▸ PASSAGE FOR REVIEW
For Sue Sinclair, poetry seems to be a disposition, a habit of looking and a practice of readiness, an inclination of her body as much as her thought. She leans into the world and the world shows no resistance. It takes in her mass and her mind in a mutually absorptive process until things, ideas, language and Sue Sinclair herself constitute one porous, if not unified, field, all agents of one another’s coming into the world. “We awaken to find the house / waiting for us, / patiently grazing …”, she writes in “Dawn Till Dusk,” noticing further down “… a lake of trees, / radiant with stillness.”
It sounds very simple, unspectacular, but when the house, an unnamed beast, waits and grazes, when the trees and the lake are one, both still, both radiant and all in the foreground, we lose a sense of what’s reflecting, what’s reflected, what is metaphor for what, until “the blue flame of the sky fades … the house wanders off / as night steals into the open mouths of cities and fields,” making us feel that there is no metaphor at all—the sky is a flame, is blue, the house is a cow wandering off, the fields open their dark mouths at night. You can’t take anything to stand in for something else. She refuses you your compulsion for metaphor.

▸ PROMPT A
Duplicate the passage on Sue Sinclair's poetry word for word, starting at "It sounds very" and ending at "compulsion for metaphor.".
▸ PROMPT B
Answer these questions about the passage on Sue Sinclair's poetry:
(i) What title is given for the poem that is quoted?
(ii) In the quoted lines, what does the house do while it waits for us?
(iii) What compulsion does the passage say she refuses you?
▸ PROMPT C
Take the passage on Sue Sinclair's poetry further, continuing from its final sentence.

▸ SUPPLIED ENTRIES
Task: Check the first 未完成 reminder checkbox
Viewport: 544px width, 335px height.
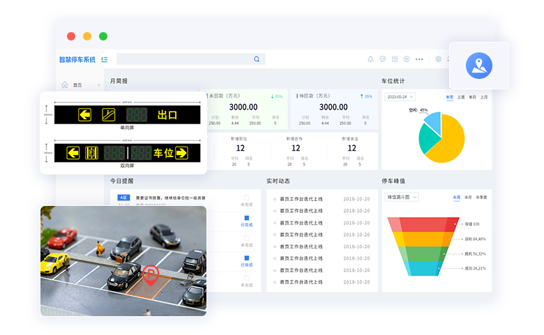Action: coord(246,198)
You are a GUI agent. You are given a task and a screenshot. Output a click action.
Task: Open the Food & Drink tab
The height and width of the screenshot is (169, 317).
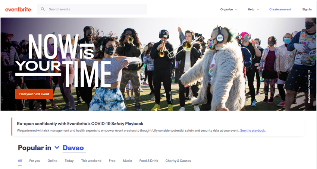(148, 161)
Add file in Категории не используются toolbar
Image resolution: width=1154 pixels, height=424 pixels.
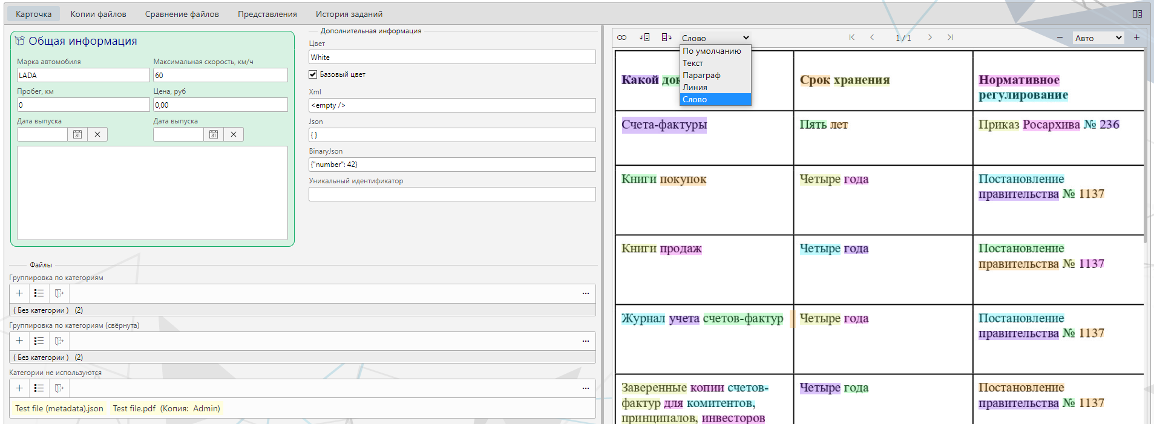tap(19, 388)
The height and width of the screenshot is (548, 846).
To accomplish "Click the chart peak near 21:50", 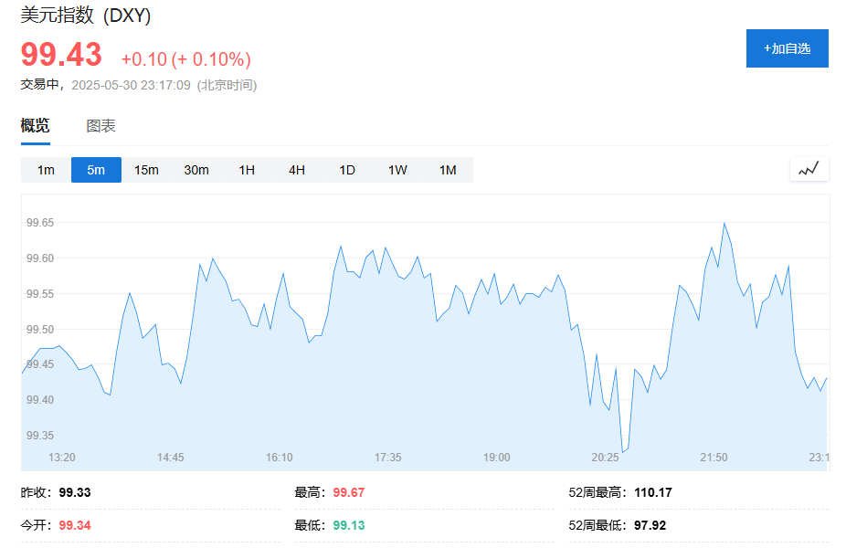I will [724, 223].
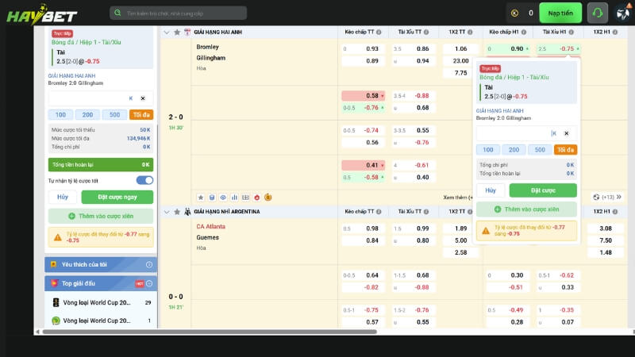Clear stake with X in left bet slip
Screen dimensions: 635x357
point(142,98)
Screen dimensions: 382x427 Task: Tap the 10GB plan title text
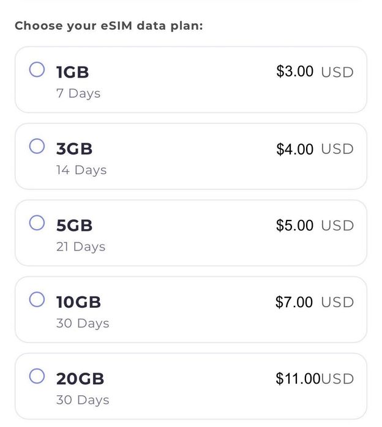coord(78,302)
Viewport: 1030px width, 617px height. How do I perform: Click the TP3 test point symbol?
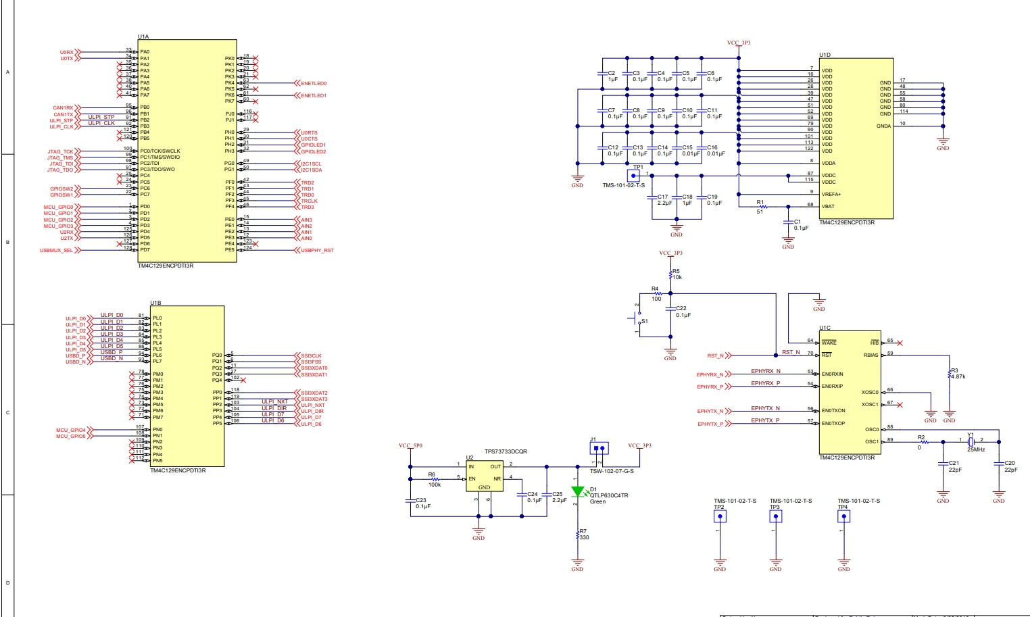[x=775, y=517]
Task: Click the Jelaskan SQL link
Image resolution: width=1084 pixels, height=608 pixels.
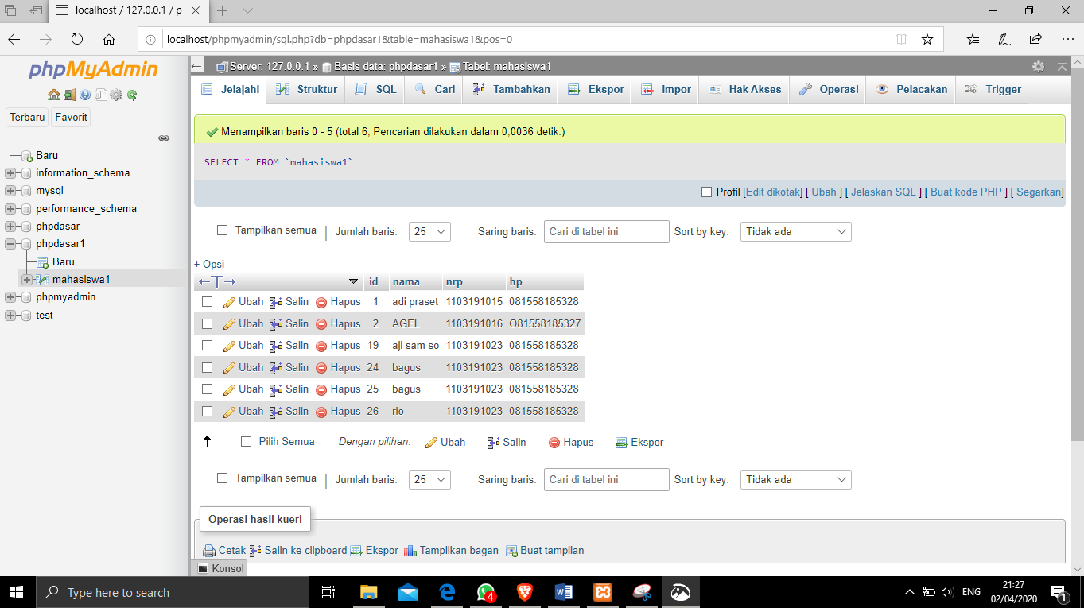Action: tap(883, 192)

...

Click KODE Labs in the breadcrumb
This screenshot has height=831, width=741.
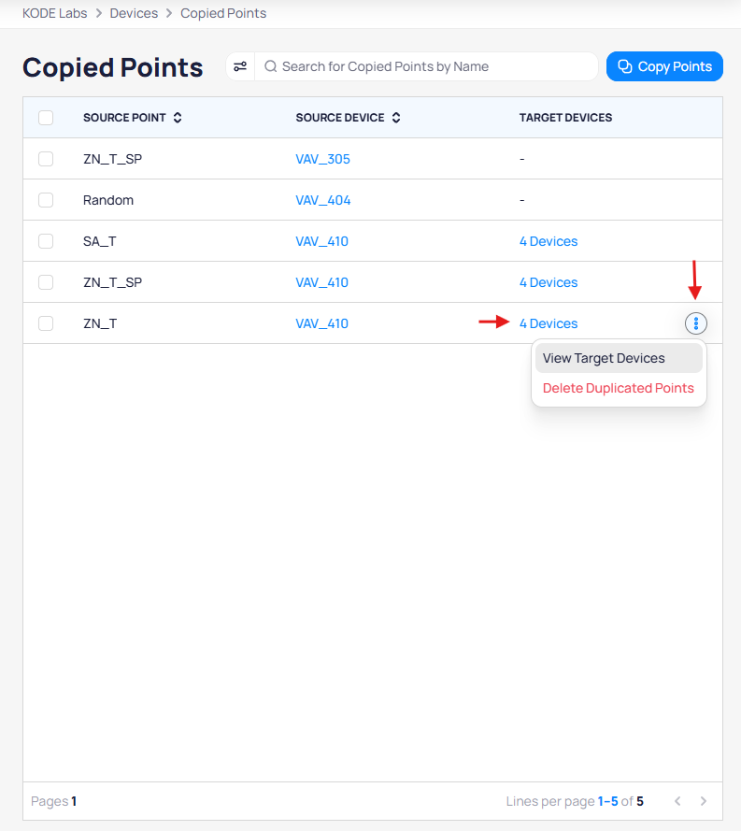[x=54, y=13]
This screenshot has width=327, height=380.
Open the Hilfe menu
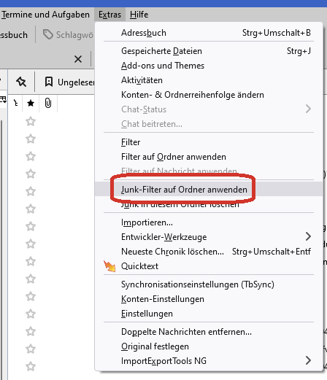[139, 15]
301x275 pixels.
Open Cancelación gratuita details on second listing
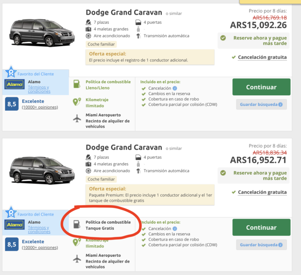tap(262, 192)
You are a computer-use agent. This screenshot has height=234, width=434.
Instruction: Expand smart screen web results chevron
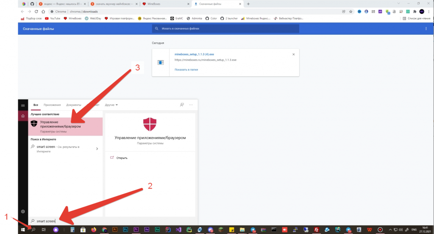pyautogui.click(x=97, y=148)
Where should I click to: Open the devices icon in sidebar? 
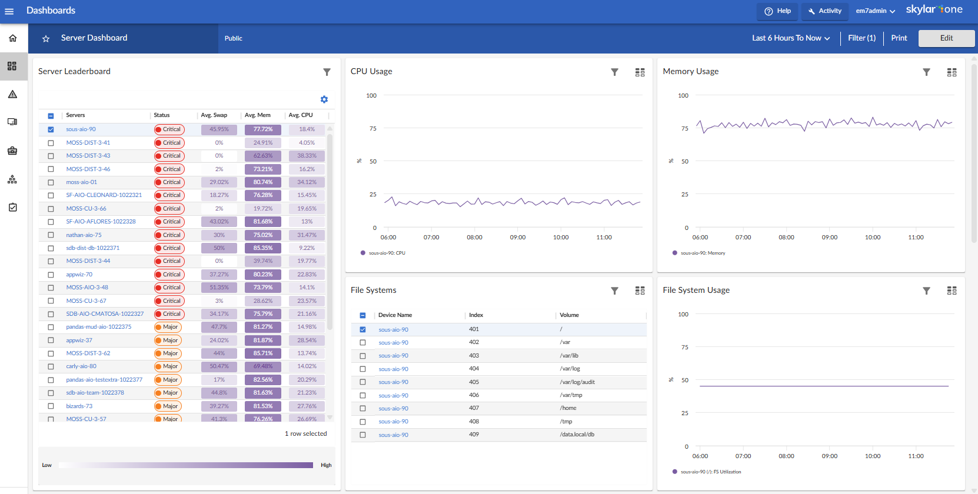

▸ TASK OUTPUT A
It sounds very simple, unspectacular, but when the house, an unnamed beast, waits and grazes, when the trees and the lake are one, both still, both radiant and all in the foreground, we lose a sense of what’s reflecting, what’s reflected, what is metaphor for what, until “the blue flame of the sky fades … the house wanders off / as night steals into the open mouths of cities and fields,” making us feel that there is no metaphor at all—the sky is a flame, is blue, the house is a cow wandering off, the fields open their dark mouths at night. You can’t take anything to stand in for something else. She refuses you your compulsion for metaphor.

▸ TASK OUTPUT B
(i) "Dawn Till Dusk"
(ii) It is patiently grazing.
(iii) Your compulsion for metaphor.

▸ TASK OUTPUT C
deep in our bodies a fierce acceptance that may be impossible
to achieve, especially now that summer has come,
the day silting into us, heavy fragrance of clover
manuring our lungs.
The sensuality of the last two lines, from the poem “We Hope it Will be Quick,” comes off fresh with the surprise and smell of new seasons, especially after the theory presented in the first two. But, like the profane manure and the healthy lungs, both sides flow into each other flawlessly. That’s how it goes with Sinclair: the world appears seamlessly interpenetrating, things in their multiplicity are “raw and enviable” aspects of each other, “not fragments but each one the whole you’ve lost” (“Evening”).
That ancient loss drives the disposition, the great gap (hole vs whole, as per above) in the relationship between us and the silent world. This “inherent misalignment,” as she calls it, makes Sinclair yearn for communion with the universe, to “step into a place where telling the difference between / this and that means nothing” (“Vanity”). Yet, since, as she says of “the slow differentiation of leaves,” “Each thing [is] so separate, / so painfully distant,” all you can do is “begin to pin your hopes / on the impossible.” The poignancy arises from this contradiction: because she yearns, she can also commune, though always in an incomplete manner, always with “a blizzard of interference” (Draught”).
The culprit, to a large extent, is “the apparatus of the mind” and, though she doesn’t name it, language itself, the principle technology of that apparatus. She knows well the drawbacks of her medium: “So easy to pretend a single word / will occur to you, and that it will do all the good anyone could hope.” In response, she chooses to “lean into silence” and turns her poetry into an attempt to expand language against its own world-narrowing precession, to let it spread over the world as “the healing skin of its molten core.”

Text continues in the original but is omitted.